Health Checks and Graceful Degradation in Distributed Systems
In her Velocity keynote, Tamar Bercovici of Box highlighted the importance of health checks while automating database failovers. In particular, she emphasized how monitoring end to end query times is a better way of determining the health of a database than simplistic pings.
… flips traffic to the other side thus remediating the outage. We had to build in some safeguards to prevent flip-flopping and other weird edge cases because you don’t want your automation to run away from you, but this is really straightforward. The trick to making this work successfully, though, is to know when to flip the database in the first place, which means you need to be able to correctly assess database health. Now a lot of the metrics we’re used to looking at like CPU load, lock timeouts, error rates — they are all secondary signals. None of those actually tell you whether a database is capable of serving client traffic or not. So if you use those to make your flip decisions, you could get both false positives and false negatives. Instead, our health checker actually executes simple queries against our database hosts and uses the success and failure of those to more accurately assess database health.

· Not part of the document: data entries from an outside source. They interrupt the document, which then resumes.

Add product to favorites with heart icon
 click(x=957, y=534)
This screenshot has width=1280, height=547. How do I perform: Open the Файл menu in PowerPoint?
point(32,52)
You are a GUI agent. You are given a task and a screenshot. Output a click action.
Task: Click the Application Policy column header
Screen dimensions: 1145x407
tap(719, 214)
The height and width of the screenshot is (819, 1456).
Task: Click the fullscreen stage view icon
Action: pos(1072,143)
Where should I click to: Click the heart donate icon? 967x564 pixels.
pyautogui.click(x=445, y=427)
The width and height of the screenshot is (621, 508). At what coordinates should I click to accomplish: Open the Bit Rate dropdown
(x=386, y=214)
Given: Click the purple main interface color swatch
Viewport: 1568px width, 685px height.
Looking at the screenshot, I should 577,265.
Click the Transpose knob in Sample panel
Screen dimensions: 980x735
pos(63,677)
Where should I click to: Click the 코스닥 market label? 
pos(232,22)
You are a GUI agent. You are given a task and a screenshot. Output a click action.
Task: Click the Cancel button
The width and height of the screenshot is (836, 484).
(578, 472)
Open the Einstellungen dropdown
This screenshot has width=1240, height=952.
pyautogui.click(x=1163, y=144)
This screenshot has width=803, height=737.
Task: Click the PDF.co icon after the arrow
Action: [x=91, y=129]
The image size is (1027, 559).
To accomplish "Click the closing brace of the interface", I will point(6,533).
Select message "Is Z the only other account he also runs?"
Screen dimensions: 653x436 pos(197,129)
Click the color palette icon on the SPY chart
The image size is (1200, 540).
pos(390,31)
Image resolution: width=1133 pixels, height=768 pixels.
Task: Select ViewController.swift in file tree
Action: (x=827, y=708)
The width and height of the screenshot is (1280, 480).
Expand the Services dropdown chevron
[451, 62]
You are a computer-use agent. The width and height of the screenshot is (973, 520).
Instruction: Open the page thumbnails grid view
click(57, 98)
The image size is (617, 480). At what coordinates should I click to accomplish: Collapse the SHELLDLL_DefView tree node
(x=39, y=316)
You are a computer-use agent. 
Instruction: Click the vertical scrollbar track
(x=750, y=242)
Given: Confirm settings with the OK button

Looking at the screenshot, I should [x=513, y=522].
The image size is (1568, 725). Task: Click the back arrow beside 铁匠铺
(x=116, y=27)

This led to a discussion with one of my friends who suggested that health checks must be as simple as possible and that live traffic is a better yardstick for understanding the health of a process.
As often as not, discussions around the implementation of a health check pivot around the two options at either extremity of the spectrum — simple pings/signals or comprehensive end-to-end tests. In this post, I aim to underscore the problem behind using the aforementioned form of health-checks for certain types of load balancing decisions as well as need for a more fine-grained approach for measuring the health of a process.
The Two Types of Health Checks
Health checks, even in many modern systems, tend to typically fall under two categories — host level health-checks and service-level health checks.
For instance, Kubernetes implements health checks using readiness and liveness probes. A readiness probe is used to determine if a Pod can serve traffic. Failure of a readiness probe would result in the Pod being removed from the Endpoints that make up a Service, resulting in the Pod not being routed any traffic until the readiness probe succeeds. A liveness probe, on the other hand, is used to indicate if a service is responsive or if it’s hung or deadlocked. The failure of a liveness probe results in the kubelet restarting the individual container. Consul, similarly, allows for multiple forms of
checks, which can be
script-based checks or HTTP-based checks that hit a specified URL or TTL based checks or even alias checks.
The most common way of implementing a service level health check is by defining a health check endpoint. For example, in gRPC, the health check becomes an RPC call in its own right. gRPC also allows for per service health checks as well as an overall gRPC server health check.
In the past, host level health checks were used as a signal to drive alerts. An example is alerting on CPU load average (rightfully considered to be an antipattern these days). Even when not directly used for alerting, health checks still form the basis upon which several other automated infrastructural decisions are made, such as load balancing and (on occassion) circuit breaking. Service mesh data planes like Envoy, for example, place primacy on health check information over service discovery data when it comes to determining whether to route traffic to an instance or not.
Health is a Spectrum, not a Binary Taxonomy
A ping can only convey whether a service is up or down, whereas end-to-end tests are a proxy for whether the system can perform a certain unit of work, where the work could be something like execute a database query or perform a certain computation. Irrespective of what form the health check might take, the result of the health check is treated as a strictly binary outcome — either the health check “passes” or it “fails”.
In modern, dynamic and oftentimes “auto-scaled” infrastructures, a single process being merely “up” doesn’t matter if said process is unable to complete a given unit of work, rendering simplistic checks like pings almost useless.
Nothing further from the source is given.